Bij Maaseik heeft libero Dronkers ontzettend veel progressie gemaakt. Medical joker Aleks Grozdanov imponeert. Ook Baetens en Maan doen het prima. Akkoord?

“Ja, (lacht), maar wij hebben ook onze mannen, een Stijn Dejonckheere, een Matthijs Verhanneman. Vraag van mij niet dat ik Maaseik ga ‘fileren’. Dat doe ik liever niet. De aartsrivaal heeft behoorlijk wat kwaliteit. Maar Knack moet niet onderdoen. En ik fixeer me graag op mijn eigen team. Trouwens: ik vermoed dat de meningen verdeeld zullen zijn. Wie is de beste ploeg? Ach, de verschillen zijn soms miniem. Ik tracht mijn team alleen te wapenen voor de elementen die Maaseik goed uitvoert en in te spelen op de elementen waarmee Maaseik het moeilijk heeft. Maar ik wil geen spelers vergelijken.”

Het zou spijtig zijn als je niet kan beschikken over Hendrik Tuerlinckx. Hoe staat het met hem?
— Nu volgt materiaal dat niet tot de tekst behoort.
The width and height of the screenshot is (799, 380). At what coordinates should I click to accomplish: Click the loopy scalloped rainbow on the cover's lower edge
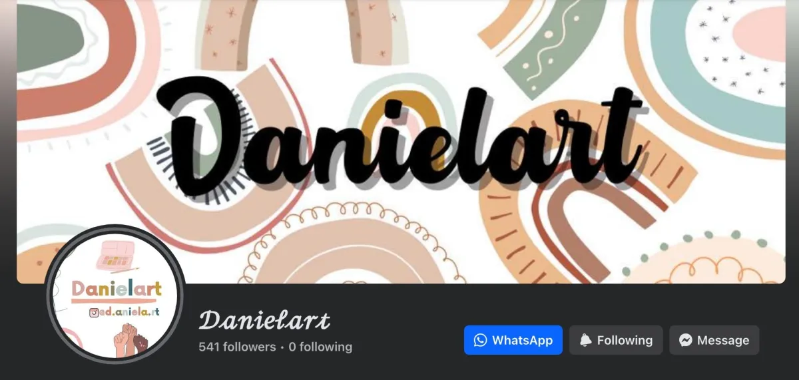(360, 246)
“Uiteraard wil ik Hendrik erbij, dat is logisch. Hij liep een knieblessure op aan het einde van de tweede set vorige zaterdag bij een afstoot. Het zou gaan om een ander letsel dan de patellapees. De medische staf doet er alles aan om hem aan de opslag te krijgen. Anderzijds: de jonge Lou Kindt moest afgelopen zaterdag dus opdraven. Hij heeft het absoluut niet onaardig gedaan. Ik wil natuurlijk graag aantreden met alle beschikbare manschappen. Net omdat de winst soms in een heel klein hoekje te vinden is. Daarvoor heb ik iedereen nodig. Ik wil afsluiten met een doordenkertje: we mogen in de Beker van België thuis beginnen… is dat een voordeel? Net nu we in eigen huis hebben verloren? Dat is dé vraag en dé uitdaging. In welke mate slaagt mijn team er woensdag in de zaken recht te zetten. En winst te puren uit de detailafwerking in deze heel complexe sport? Ja, er zit extra spanning op de ketel, omdat het systeem is veranderd en wij elkaar al kruisen in de halve finale. Laat ik voorzichtig stellen, dat ik dat een beetje vreemd vind. Vroeger waren Knack en Greenyard de twee aparte reekshoofden. Over de wijziging van dat systeem is al veel gezegd en is het laatste woord nog niet gevallen. We spelen nu ‘de finale’ VOOR ‘de finale’ in Antwerpen. Slechts één van ons twee zal die tweede ‘finale’ spelen. Veel tijd om te praktiseren, is er overigens niet. De batterijen moeten snel opgeladen worden voor de tweede wedstrijd, thuis in Champions League, tegen Kazan.”